_TASK INSTRUCTIONS_.
A: Using the Jeffrey Hornaday profile, answer the following:
(i) For which 2011 Disney Channel original movie did Hornaday receive a Directors Guild of America Award nomination?
(ii) For whose music video, and which one, was he nominated for the 2003 MTV Video Music Award for Best Choreography?
(iii) During which years did Hornaday live with Lesley Ann Warren?
B: Extract from the Jeffrey Hornaday profile the passage starting with "Hornaday was nominated" and going on through "President Barack Obama.", reproducing it word for word.

_PASSAGE TO READ_.
- Other names: Jeffrey D. Hornaday, Jeff Hornaday
- Occupations: Director, choreographer
- Known for: A Chorus Line, Teen Beach Movie
- Partner: Lesley Ann Warren (1977–1985)

= Jeffrey Hornaday =

American choreographer and film director

Jeffrey Hornaday is an American choreographer and film director. He has choreographed films such as Flashdance, Dick Tracy, Captain Eo and A Chorus Line .

Hornaday was nominated for a Directors Guild of America Award for his direction of the 2011 Disney Channel original movie Geek Charming. He received a second Directors Guild of America Award nomination for his direction of Disney's 2013 movie Teen Beach Movie which is the highest viewed non-sequel movie in cable television history. In 2003 he was nominated for the MTV Video Music Award for Best Choreography for adapting his dance routines from Flashdance for Jennifer Lopez in her music video I'm Glad. Hornaday has also directed multiple world tours for entertainers such as Madonna and Paul McCartney. Hornaday created specialized marketing campaigns for companies such as Sony and Nike, and has served as creative director for events featuring President Bill Clinton and President Barack Obama.

==Personal life==
From 1977 to 1985, Hornaday lived with actress Lesley Ann Warren. Hornaday dated Madonna for a short period in early 1989, between Madonna's separation from Sean Penn and emerging relationship with Warren Beatty.

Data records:
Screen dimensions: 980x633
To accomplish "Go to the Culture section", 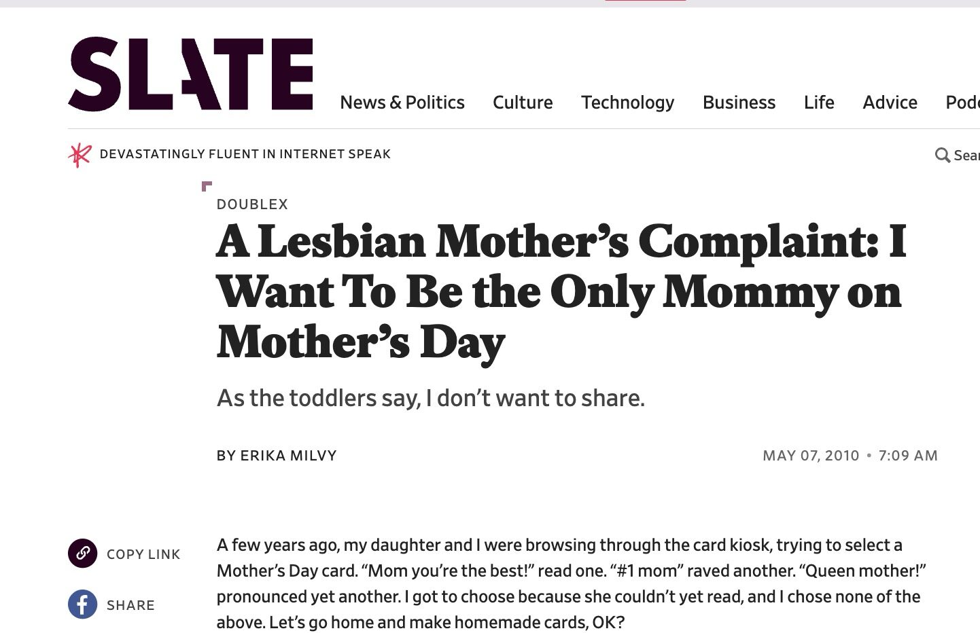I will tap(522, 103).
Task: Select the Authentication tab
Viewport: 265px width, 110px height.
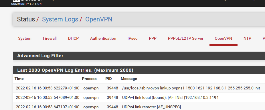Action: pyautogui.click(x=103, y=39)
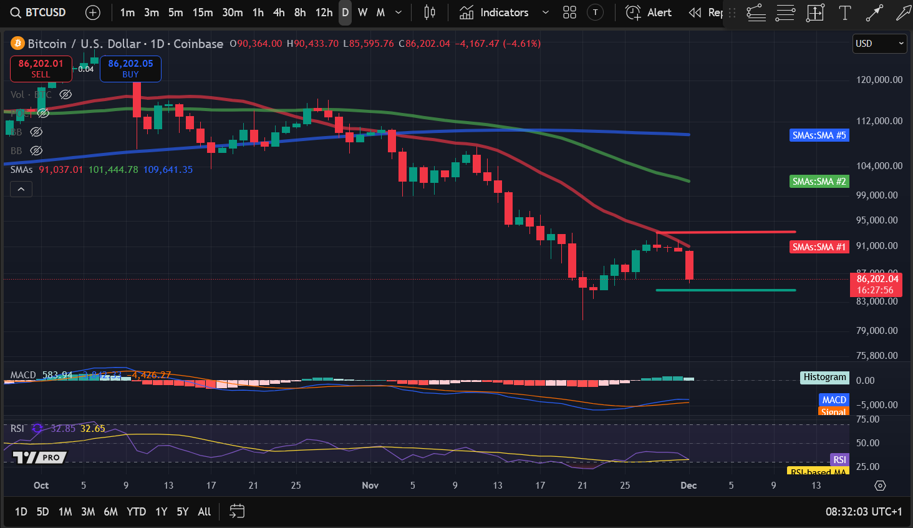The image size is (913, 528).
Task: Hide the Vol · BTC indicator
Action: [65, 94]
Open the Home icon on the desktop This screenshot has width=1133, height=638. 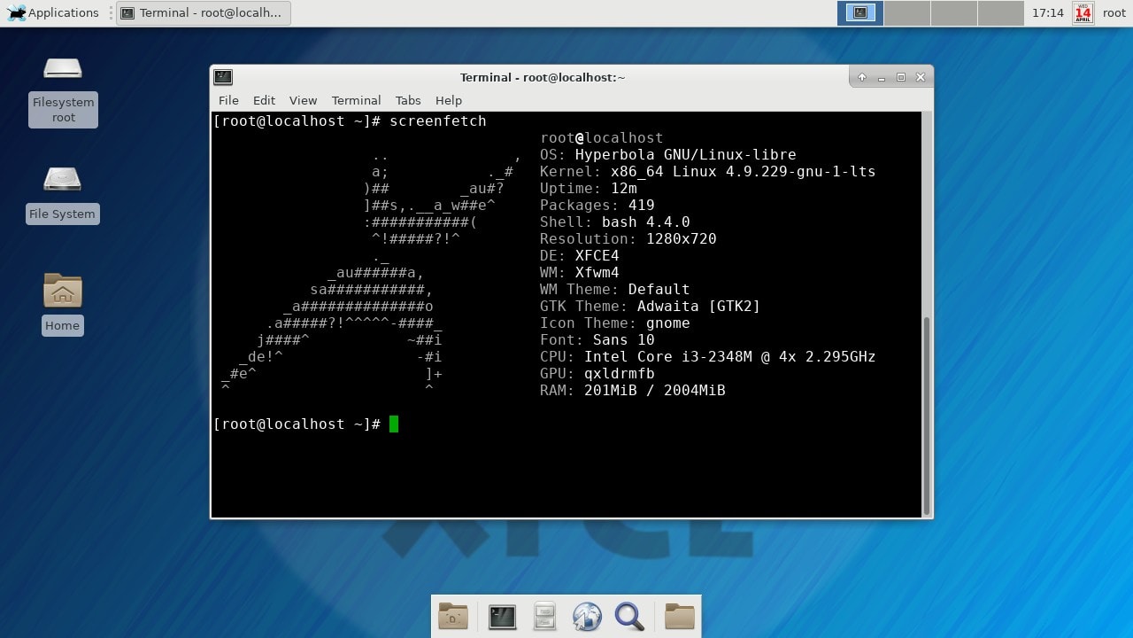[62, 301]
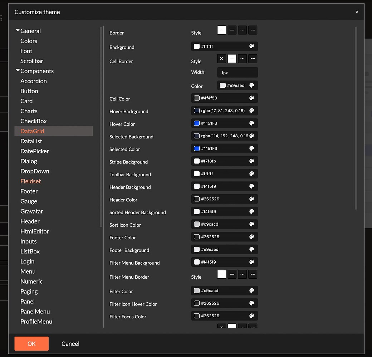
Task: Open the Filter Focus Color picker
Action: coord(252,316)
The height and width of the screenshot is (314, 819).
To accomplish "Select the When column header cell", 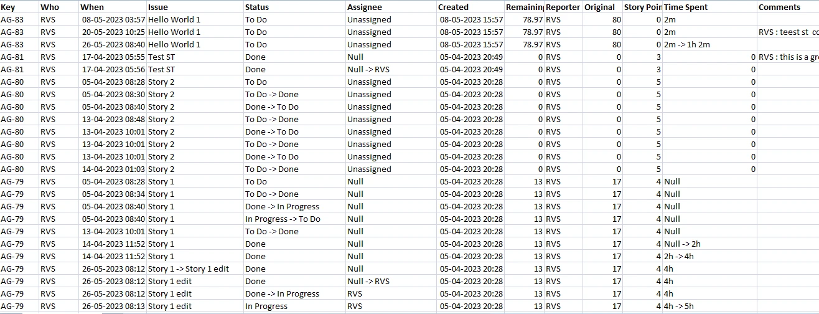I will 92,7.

_RESPONSES TO THE EXERCISE_.
A:
(i) Geek Charming
(ii) Jennifer Lopez's music video I'm Glad
(iii) From 1977 to 1985

B:
Hornaday was nominated for a Directors Guild of America Award for his direction of the 2011 Disney Channel original movie Geek Charming. He received a second Directors Guild of America Award nomination for his direction of Disney's 2013 movie Teen Beach Movie which is the highest viewed non-sequel movie in cable television history. In 2003 he was nominated for the MTV Video Music Award for Best Choreography for adapting his dance routines from Flashdance for Jennifer Lopez in her music video I'm Glad. Hornaday has also directed multiple world tours for entertainers such as Madonna and Paul McCartney. Hornaday created specialized marketing campaigns for companies such as Sony and Nike, and has served as creative director for events featuring President Bill Clinton and President Barack Obama.